Efficacy, Safety, And Pharmacokinetics Of Rifaximin In Subjects With Severe Hepatic Impairment And Hepatic Encephalopathy

The safety and scientific validity of this study is the responsibility of the study sponsor and investigators. Listing a study does not mean it has been evaluated by the U.S. Federal Government. Know the risks and potential benefits of clinical studies and talk to your health care provider before participating. Read our disclaimer for details.
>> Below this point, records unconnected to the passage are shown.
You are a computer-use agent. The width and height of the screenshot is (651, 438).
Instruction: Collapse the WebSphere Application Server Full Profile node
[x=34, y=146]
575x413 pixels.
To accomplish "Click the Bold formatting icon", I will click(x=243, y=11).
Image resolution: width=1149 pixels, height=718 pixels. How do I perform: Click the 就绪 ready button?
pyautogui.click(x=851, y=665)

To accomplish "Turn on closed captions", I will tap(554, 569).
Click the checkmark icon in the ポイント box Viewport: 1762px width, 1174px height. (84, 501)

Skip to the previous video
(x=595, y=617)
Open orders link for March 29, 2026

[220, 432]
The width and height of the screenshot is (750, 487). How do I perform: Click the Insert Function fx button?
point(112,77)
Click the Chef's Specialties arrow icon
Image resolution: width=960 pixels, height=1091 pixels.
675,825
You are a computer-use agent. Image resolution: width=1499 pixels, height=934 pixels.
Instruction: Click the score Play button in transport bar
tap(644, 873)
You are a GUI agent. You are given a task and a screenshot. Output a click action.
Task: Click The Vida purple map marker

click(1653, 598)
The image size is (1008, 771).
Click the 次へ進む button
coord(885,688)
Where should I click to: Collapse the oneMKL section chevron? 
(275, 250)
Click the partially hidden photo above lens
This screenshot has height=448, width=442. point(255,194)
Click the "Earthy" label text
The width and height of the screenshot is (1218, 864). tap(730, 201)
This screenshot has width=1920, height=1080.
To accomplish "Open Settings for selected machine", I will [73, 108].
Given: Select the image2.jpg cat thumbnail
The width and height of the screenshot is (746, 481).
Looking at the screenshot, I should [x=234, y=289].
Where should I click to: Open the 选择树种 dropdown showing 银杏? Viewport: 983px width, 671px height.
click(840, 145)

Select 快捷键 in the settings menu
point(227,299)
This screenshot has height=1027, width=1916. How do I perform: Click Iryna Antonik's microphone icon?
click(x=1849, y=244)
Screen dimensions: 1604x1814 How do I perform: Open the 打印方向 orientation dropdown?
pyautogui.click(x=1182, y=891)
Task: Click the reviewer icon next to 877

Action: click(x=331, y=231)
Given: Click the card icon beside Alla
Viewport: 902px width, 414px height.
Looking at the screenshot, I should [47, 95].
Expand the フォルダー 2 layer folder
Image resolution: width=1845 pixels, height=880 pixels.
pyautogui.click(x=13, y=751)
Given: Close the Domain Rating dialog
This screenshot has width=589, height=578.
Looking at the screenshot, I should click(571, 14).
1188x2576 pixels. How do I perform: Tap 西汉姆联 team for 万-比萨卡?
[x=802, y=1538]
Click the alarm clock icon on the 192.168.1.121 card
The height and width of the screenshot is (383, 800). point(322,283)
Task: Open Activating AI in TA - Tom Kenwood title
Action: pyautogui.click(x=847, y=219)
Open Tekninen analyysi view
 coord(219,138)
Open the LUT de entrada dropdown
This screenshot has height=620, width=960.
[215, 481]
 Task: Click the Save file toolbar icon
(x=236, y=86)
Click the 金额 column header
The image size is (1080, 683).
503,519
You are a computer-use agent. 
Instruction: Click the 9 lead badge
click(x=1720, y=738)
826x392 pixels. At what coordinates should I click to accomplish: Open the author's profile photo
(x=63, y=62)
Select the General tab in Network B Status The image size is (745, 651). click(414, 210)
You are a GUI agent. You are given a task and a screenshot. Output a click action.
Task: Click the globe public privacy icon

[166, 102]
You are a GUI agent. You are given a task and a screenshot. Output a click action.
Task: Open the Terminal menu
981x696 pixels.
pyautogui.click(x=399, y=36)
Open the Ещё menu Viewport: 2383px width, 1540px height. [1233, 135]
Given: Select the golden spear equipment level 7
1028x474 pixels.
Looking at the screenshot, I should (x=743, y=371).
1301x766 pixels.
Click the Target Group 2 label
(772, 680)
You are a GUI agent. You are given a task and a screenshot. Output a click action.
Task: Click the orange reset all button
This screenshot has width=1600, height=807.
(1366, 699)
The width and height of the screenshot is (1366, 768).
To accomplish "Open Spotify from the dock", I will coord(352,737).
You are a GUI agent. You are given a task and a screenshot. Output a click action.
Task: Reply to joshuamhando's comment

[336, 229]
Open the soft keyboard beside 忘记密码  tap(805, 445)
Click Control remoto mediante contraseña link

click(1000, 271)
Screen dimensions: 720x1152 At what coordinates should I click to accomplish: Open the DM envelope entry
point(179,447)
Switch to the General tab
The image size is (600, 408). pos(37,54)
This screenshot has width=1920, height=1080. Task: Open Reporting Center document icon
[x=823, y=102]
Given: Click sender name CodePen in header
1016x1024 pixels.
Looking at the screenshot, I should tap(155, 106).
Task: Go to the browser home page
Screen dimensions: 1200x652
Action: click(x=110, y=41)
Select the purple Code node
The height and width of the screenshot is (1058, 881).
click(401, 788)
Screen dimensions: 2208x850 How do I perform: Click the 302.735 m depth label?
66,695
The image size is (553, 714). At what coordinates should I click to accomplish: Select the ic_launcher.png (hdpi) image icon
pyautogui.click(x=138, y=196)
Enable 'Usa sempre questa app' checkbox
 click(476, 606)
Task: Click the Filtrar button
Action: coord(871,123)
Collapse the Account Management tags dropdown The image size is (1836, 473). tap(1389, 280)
Identifier: NCT01846663
Recruitment Status : Recruiting
First Posted : May 3, 2013
Last Update Posted : April 27, 2017
Information provided by (Responsible Party):
Valeant Pharmaceuticals International, Inc.

Brief Summary:
The purpose of the study is to evaluate the safety of Rifaximin or placebo in subjects with severe hepatic impairment and Hepatic Encephalopathy.

Condition or disease Intervention/treatment Phase
Hepatic Encephalopathy Drug: Placebo Drug: Rifaximin Phase 4

Study Type : Interventional  (Clinical Trial)
Estimated Enrollment : 100 participants
Allocation: Randomized
Intervention Model: Parallel Assignment
Masking: Quadruple (Participant, Care Provider, Investigator, Outcomes Assessor)
Primary Purpose: Treatment
Official Title: A Multicenter, Randomized, Double-Blind, Placebo-Controlled Trial To Evaluate The Efficacy, Safety, And Pharmacokinetics Of Rifaximin 550 Mg In Subjects With Severe Hepatic Impairment And Overt Hepatic Encephalopathy
Actual Study Start Date : April 3, 2013
Estimated Primary Completion Date : May 2021
Estimated Study Completion Date : June 2021

Resource links provided by the National Library of Medicine

Drug Information available for: Rifaximin

Arm Intervention/treatment
Experimental: Rifaximin
Rifaximin, oral, 550 mg BID, 6 months of treatment
Drug: Rifaximin
Rifaximin, oral, 550 mg BID, 6 months treatment
Other Name: XIFAXAN® Tablets

Placebo Comparator: Placebo
Placebo, oral, 0 mg BID, 6 months of treatment
Drug: Placebo
Placebo, oral, 0 mg BID, 6 months of treatment

Primary Outcome Measures :
  1. Time to first Hepatic Encephalopathy(HE) breakthrough episode [ Time Frame: 6 Months ]

Secondary Outcome Measures :
  1. Time to first HE-related hospitalization [ Time Frame: 6 Months ]
  2. All Cause Mortality [ Time Frame: 6 Months ]

Other Outcome Measures:
  1. Adverse Events [ Time Frame: 6 Months ]
  2. Assessment of Quality of Life [ Time Frame: 6 Months ]
  3. Laboratory Parameters (changes in hematology, blood chemistry and urinalysis test results) [ Time Frame: 6 Months ]
  4. Vital Signs (changes in blood pressure and heart rate) [ Time Frame: 6 Months ]
  5. Electrocardiograms (12 lead ECG findings) [ Time Frame: 6 months ]
  6. Neurologic Function (Critical Flicker Frequency (CFF) Test) [ Time Frame: 6 Months ]
    The CFF is the frequency at which the subject observes a constant light transition to a flickering light and will be measured in Hertz (Hz).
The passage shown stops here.